The rupee closed marginally weaker at 81.30/50 to the dollar compared with Tuesday’s close of 81.25/75. It has lost 24.2 per cent against the dollar this year.
Dealers said the outlook was bleak because of external and fiscal deficits and inflation running close to 25 per cent. The rupee set a record low of 84.40 on Friday but suspected central bank intervention helped it recover. Import payments were behind Wednesday’s weakness.
“Fundamentals have not changed so it’s unlikely the rupee will stay firm,” said a currency trader. The central bank’s foreign currency reserves represent about six weeks cover for import payments.
IMF and Pakistani officials are meeting in Dubai for an annual economic review amid speculation that the government is poised to ask for a support package. It earlier ruled out going to the IMF in the hope other multilateral lenders and friendly governments would come through with loans.
Mohsin Khan, director of the Middle East and Central Asia department at the IMF, has encouraged Pakistan to request IMF funding but said on Wednesday that Pakistan had yet to make a request.
“They simply haven’t asked,” Khan said on the sidelines of a Middle East Economic Digest conference in Dubai. Asked if the IMF would not let Pakistan fail, he said: “That’s absolutely true.”
Pakistan needs $10 billion to $15 billion of support from foreign lenders to avert a balance of payments crisis and undertake a two-year adjustment, Shaukat Tarin, the country’s top economic adviser, said on Monday.

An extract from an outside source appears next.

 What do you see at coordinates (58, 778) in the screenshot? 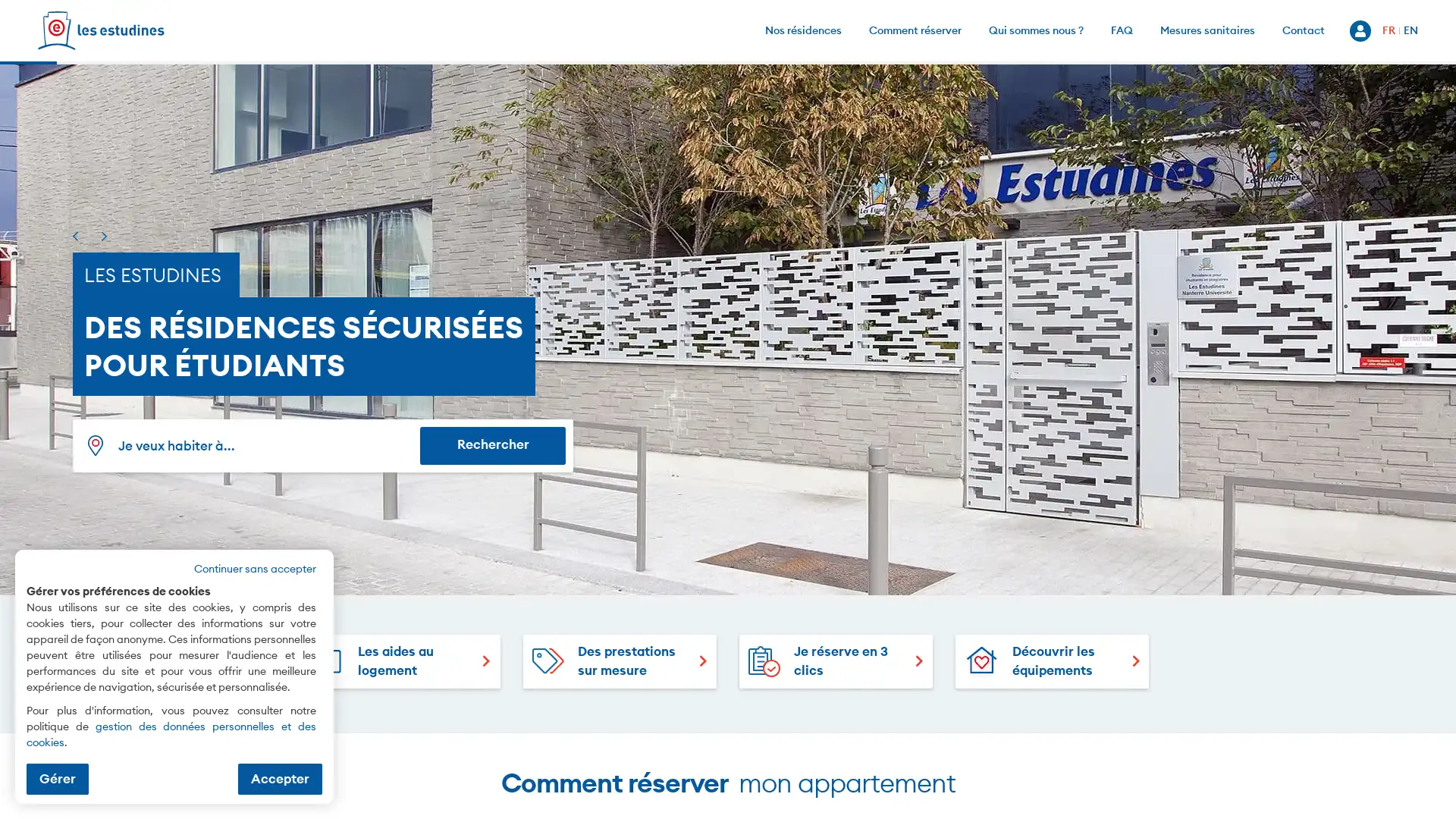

Zubair Iqbal, a former IMF director told the BBC on Tuesday that Pakistan was in a “dangerous position” and “needs to come to terms with reality”. He said there may be a need for further monetary tightening and the government must curb spending. Dealers said the rupee could come under more pressure when a protective floor placed on the main stock market index was removed on October 27, because of possible foreign selling and portfolio outflows. The floor was imposed in August.
According to a report by JP Morgan, foreigners own about $2 billion of stocks at the Karachi Stock Exchange and “concerns over the currency could force them to liquidate their positions even if domestic market stabilisation efforts are announced”.
An exchange official said a KSE delegation was in Islamabad on Wednesday to meet the SECP to discuss the possibility of a fund to support the market when the floor was removed.